Tomás insiste en que don Ignacio, cuando lo de la promesa de Mamá de no andar y el paseo en su silla por la barranca, fue el que la despeñó. La silla quedó hecha trizas en el sopié del barranco, y Mamá tuvo la suerte de aterrizar sobre la copa de un pino y compartir con una tórtola tan desairada situación.

—No, Tomás. Aquello fue involuntario, y don Ignacio se arrepintió y pidió perdón por su dejadez.

Pero Tomás se pone muy desagradable cuando anda de malos humores, y es muy tozudo.

—Don Ignacio le quitó los frenos a la silla de la señora marquesa, y después la empujó hacia el precipicio. Y ahora, regalitos al homicida.

En la sobremesa, Mamá le ha planteado a don Ignacio lo del regalo.

—Don Ignacio, mi hijo y yo queremos hacerle un buen regalo con motivo de su cumpleaños. He pensado en una edición muy bonita de la Biblia que he visto anunciada. Con la Biblia regalan un teléfono móvil o una almohada cervical.

A don Ignacio no le ha hecho gran ilusión el proyecto dadivoso de Mamá.

—Señora marquesa, le voy a parecer un frívolo, pero a mí lo que me hace ilusión de verdad, de verdad de la buena, es un tren eléctrico y un balón de reglamento.

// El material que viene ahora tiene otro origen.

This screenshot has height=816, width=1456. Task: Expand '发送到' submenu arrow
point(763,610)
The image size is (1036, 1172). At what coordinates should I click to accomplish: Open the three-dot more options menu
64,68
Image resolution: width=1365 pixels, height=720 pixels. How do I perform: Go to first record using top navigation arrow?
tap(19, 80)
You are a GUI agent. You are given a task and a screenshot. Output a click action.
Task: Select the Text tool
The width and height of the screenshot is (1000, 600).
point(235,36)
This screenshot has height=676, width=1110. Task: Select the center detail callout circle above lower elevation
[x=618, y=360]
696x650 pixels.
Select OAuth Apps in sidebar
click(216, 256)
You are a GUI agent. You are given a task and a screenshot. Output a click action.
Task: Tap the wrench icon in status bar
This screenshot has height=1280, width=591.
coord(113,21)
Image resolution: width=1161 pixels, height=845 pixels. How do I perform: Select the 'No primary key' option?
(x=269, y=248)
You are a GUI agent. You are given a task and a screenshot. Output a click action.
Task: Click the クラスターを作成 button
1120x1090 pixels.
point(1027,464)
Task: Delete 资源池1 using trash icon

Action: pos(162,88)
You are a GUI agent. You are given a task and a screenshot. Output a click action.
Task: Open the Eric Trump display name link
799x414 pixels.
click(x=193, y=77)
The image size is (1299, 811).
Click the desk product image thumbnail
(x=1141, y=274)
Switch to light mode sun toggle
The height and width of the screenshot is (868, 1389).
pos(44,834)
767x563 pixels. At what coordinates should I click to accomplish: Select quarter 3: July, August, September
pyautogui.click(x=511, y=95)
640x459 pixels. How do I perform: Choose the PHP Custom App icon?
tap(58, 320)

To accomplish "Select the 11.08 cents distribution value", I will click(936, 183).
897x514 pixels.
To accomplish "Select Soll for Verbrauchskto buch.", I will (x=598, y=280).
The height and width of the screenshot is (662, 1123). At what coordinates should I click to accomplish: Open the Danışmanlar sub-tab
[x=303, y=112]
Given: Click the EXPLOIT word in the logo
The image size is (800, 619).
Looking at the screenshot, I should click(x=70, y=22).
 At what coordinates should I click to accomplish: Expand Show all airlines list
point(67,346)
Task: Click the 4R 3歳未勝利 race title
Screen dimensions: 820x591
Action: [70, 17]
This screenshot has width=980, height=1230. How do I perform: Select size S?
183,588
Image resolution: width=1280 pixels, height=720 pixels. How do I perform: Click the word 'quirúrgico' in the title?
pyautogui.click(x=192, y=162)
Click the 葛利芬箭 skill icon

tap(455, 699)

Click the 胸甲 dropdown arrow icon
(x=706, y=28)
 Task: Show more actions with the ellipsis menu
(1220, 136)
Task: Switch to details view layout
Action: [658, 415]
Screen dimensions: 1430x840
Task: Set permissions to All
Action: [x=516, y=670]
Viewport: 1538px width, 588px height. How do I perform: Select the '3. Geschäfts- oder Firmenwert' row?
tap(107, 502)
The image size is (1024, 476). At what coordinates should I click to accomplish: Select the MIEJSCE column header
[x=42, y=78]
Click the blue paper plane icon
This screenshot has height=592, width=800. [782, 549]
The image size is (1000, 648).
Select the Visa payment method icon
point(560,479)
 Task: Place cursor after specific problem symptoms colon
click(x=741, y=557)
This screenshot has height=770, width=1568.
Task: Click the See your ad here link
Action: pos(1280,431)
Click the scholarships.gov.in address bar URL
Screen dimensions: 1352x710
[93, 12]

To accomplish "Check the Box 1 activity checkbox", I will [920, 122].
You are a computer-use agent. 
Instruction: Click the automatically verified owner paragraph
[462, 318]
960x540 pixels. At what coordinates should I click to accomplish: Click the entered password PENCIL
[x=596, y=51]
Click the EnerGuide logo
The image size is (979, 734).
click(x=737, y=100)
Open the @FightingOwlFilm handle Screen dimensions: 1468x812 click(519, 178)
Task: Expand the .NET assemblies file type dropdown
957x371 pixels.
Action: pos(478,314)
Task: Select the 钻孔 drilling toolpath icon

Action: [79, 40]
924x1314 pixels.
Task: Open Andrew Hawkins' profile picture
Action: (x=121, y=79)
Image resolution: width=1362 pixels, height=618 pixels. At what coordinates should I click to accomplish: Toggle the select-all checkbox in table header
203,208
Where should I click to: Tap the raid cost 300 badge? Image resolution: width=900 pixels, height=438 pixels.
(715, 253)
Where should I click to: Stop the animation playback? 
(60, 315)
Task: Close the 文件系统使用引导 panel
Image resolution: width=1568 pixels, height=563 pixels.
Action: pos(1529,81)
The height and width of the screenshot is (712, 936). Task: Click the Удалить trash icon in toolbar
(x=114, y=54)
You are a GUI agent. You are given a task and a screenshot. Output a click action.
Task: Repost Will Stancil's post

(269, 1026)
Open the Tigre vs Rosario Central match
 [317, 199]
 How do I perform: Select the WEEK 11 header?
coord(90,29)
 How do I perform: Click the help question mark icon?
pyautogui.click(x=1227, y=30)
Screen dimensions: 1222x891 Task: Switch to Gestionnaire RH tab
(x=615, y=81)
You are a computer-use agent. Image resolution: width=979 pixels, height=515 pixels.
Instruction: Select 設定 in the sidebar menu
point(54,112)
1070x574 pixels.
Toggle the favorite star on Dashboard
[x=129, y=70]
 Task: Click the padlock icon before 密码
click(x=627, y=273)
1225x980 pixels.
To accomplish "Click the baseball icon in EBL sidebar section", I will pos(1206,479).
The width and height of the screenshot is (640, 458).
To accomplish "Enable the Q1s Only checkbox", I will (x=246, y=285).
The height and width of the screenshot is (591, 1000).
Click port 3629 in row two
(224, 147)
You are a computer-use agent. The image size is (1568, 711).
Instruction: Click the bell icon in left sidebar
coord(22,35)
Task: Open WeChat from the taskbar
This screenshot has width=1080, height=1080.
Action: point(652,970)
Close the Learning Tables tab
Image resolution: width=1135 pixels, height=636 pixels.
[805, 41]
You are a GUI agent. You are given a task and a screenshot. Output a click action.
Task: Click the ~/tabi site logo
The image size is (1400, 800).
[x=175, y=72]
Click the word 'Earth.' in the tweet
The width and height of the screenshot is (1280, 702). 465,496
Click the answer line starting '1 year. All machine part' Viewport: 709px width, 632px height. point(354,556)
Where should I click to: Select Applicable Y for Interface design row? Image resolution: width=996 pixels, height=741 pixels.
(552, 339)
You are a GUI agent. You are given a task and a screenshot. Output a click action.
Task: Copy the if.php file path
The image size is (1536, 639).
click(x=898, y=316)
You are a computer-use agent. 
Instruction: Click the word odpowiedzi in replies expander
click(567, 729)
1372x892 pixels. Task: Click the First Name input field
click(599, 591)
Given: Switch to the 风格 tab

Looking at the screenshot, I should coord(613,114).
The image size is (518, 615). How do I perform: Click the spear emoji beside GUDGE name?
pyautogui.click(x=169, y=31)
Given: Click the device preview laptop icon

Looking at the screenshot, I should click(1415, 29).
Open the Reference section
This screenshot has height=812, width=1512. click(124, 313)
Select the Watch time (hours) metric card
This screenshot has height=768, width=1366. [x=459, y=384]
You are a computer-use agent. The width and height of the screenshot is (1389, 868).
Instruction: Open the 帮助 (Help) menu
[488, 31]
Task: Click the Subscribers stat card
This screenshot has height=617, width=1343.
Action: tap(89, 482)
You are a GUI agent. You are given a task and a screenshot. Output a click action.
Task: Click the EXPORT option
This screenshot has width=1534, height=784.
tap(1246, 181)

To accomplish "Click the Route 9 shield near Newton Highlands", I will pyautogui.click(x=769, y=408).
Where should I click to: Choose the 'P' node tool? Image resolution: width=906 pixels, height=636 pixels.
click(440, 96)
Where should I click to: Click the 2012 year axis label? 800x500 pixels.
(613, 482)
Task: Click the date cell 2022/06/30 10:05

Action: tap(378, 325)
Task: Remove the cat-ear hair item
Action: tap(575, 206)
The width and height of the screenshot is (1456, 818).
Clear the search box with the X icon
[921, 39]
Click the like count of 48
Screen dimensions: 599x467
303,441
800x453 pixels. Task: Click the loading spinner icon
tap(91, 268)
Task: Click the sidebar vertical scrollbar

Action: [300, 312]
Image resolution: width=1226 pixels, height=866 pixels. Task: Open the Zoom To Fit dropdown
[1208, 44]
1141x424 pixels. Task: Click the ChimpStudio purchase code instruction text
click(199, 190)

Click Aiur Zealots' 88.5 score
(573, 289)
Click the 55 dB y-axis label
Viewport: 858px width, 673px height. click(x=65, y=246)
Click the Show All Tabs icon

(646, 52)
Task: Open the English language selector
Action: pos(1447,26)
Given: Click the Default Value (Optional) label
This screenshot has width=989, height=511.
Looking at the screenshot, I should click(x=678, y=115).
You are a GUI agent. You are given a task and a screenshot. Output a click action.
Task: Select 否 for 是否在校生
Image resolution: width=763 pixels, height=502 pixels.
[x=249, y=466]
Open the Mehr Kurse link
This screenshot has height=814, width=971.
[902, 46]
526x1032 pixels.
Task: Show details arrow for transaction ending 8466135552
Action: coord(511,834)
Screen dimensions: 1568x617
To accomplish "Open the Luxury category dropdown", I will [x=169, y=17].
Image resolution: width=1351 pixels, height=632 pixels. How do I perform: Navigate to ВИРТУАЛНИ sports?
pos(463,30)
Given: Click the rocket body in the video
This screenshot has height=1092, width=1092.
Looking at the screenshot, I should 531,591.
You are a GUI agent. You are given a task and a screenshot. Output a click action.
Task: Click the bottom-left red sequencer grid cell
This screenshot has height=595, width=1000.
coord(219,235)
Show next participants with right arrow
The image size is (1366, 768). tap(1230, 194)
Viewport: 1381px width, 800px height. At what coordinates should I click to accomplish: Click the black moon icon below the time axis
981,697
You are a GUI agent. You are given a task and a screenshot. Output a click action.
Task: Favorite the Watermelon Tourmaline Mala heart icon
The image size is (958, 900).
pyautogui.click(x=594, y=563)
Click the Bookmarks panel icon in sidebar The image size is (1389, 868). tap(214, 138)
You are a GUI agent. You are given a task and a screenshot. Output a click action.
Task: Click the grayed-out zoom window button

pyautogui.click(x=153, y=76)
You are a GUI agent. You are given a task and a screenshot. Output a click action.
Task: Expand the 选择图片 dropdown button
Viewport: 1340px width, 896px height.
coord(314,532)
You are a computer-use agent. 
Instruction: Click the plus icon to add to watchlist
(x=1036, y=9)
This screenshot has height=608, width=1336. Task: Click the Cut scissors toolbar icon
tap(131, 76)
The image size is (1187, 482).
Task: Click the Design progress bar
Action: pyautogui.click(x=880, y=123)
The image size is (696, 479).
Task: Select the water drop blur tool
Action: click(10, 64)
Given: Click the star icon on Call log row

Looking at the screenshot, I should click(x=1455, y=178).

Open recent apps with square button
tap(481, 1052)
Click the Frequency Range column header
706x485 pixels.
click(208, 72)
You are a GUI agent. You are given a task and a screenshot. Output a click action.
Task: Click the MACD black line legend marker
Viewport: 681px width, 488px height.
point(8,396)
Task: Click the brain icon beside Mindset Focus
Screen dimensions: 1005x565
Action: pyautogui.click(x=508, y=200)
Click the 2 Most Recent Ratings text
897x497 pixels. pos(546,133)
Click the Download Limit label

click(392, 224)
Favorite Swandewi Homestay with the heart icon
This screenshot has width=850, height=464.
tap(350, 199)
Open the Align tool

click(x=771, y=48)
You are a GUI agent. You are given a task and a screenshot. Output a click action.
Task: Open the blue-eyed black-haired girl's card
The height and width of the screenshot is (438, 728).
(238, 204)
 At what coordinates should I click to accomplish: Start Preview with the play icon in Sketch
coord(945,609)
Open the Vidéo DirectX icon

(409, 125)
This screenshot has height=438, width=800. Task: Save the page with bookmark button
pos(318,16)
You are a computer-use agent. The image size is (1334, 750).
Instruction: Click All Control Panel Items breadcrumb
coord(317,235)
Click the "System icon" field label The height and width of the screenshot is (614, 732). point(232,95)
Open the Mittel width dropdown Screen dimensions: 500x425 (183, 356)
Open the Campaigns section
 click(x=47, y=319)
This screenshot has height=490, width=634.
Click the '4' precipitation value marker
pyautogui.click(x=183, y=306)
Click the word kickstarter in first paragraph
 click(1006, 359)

Mamá, al oír tal confesión se ha quedado pasmada por unos segundos. Transcurridos éstos, ha reaccionado.

—O una cosa o la otra. Las dos, de ninguna manera. No somos los Reyes Magos, don Ignacio. O el tren eléctrico o el balón de reglamento. Elija.

Don Ignacio ha derramado el café, y después de varias oraciones interiores, se ha decidido.

—El tren eléctrico, señora marquesa.

Me ha encargado Mamá que le compre a don Ignacio el tren eléctrico. Difícil misión, por cuanto los hay de muy diferentes precios. Al final, le he comprado un «Talgo» en miniatura, y unas cuantas vías.

—¿Cómo se llama el nene? —me ha preguntado el amable dependiente de la juguetería.

—Ignacio, y es por su «cumple» —le he respondido para no verme en ningún aprieto posterior.

—¿Cuántos años cumple Ignacito? —ha insistido el persistente comercial.

—Setenta —le he informado.

—¿Es tontito de nacimiento? —ha insistido el mercader.

—No; es sacerdote.

—Se lo pregunto porque ha comprado usted el tren eléctrico más soso del mundo. Con las vías que se lleva, se limitará a dar vueltas y más vueltas sin ninguna opción de jugueteo.

—Me da igual. Envuélvalo y no se hable más del asunto.

—El cura se va a aburrir de lo lindo. Cómprele más vías.

—Para más vías están los tiempos… —he comentado con energía y rechazo.

Y me he llevado el tren. Don Ignacio ha dado brincos de alegría cuando ha visto el «Talgo».

—Me voy inmediatamente a jugar con él a mi cuarto —ha gritado feliz y mocosete.

Mamá, emocionada. A los diez minutos, don Ignacio de vuelta.

—¿Se ha cansado ya del tren, don Ignacio?

—Es que sólo da vueltas y vueltas, señora. Ni una estación, ni una recta, ni un cambio de raíles, ni un semáforo. Lo enchufo y anda; lo desenchufo y se detiene.